U.S. Mortgage Delinquency Levels Drop Significantly

by 25 Apr 2013

Mortgage delinquencies, defaults and foreclosures have been an absolute drag on the United States economy since the bursting of the housing bubble years ago. As the housing market recovers, however, the number of borrowers unable to make payments or hold on to their homes is thankfully diminishing. 

According to a recent report published by mortgage analytics and servicing firm Lender Processing Services (LPS), an improvement in monthly payments was observed from February to March 2013. In annual terms, late mortgage payments and overall losses improved by three percent; this represents the best situation since 2008.

More specifically, the number of monthly mortgage payments late by more than 30 days dropped to 6.59 percent. In early 2013, that percentage was 6.8 percent. While this is a welcome improvement under the current circumstances of the housing economy, the optimal rate for delinquencies in the U.S. should be less than five percent.

The LPS report shows even greater improvement in terms of foreclosures, which decreased nearly 20 percent since March of 2012. Back then, the foreclosure rate across the U.S. was 4.2 percent; that rate has fallen to 3.4 percent. According to Nick Timiraos of the Wall Street Journal, mortgage loan modifications and loss mitigation efforts such as short sales are helping curb the number of foreclosures, but reduced delinquency rates are a greater contributor overall.

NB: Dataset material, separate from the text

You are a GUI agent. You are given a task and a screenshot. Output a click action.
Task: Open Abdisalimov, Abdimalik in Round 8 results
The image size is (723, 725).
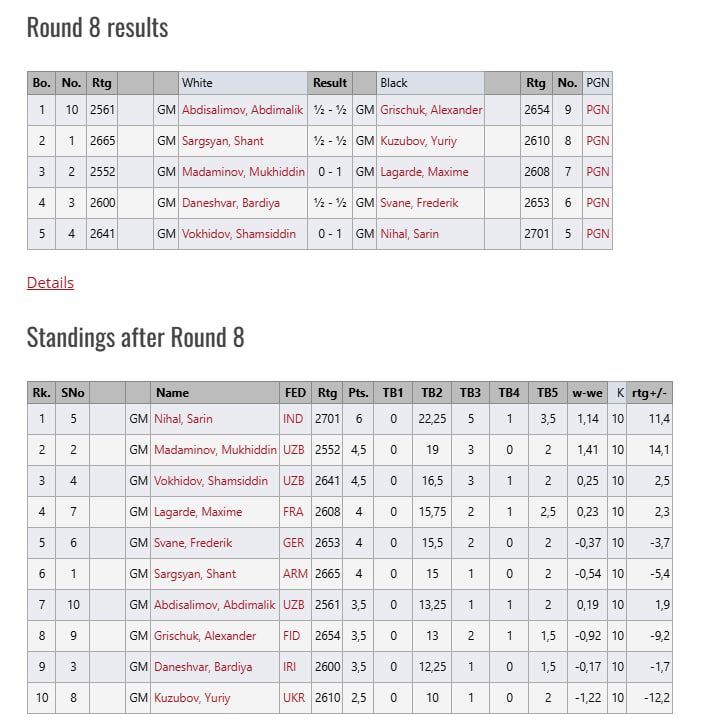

In March of 2012, the LPS report calculated more than 5.5 million properties ready to be liquidated at an advanced stage of foreclosure. That number is now approximately 4.9 million. The number of properties that are in default status but not considered to be in foreclosure is now more than 1.4 million; in March 2012 that figure was greater than 1.6 million. 

The LPS report is not the only recent positive news for the U.S. housing market. The National Association of Realtor recently reported that existing home sales declined slightly in March, although the overall picture shows a sharp decline in inventory since 2012. 

While the figures in the LPS report are certainly welcome and encouraging, it is important to remember that the normal foreclosure rate for the U.S. housing market is about one percent.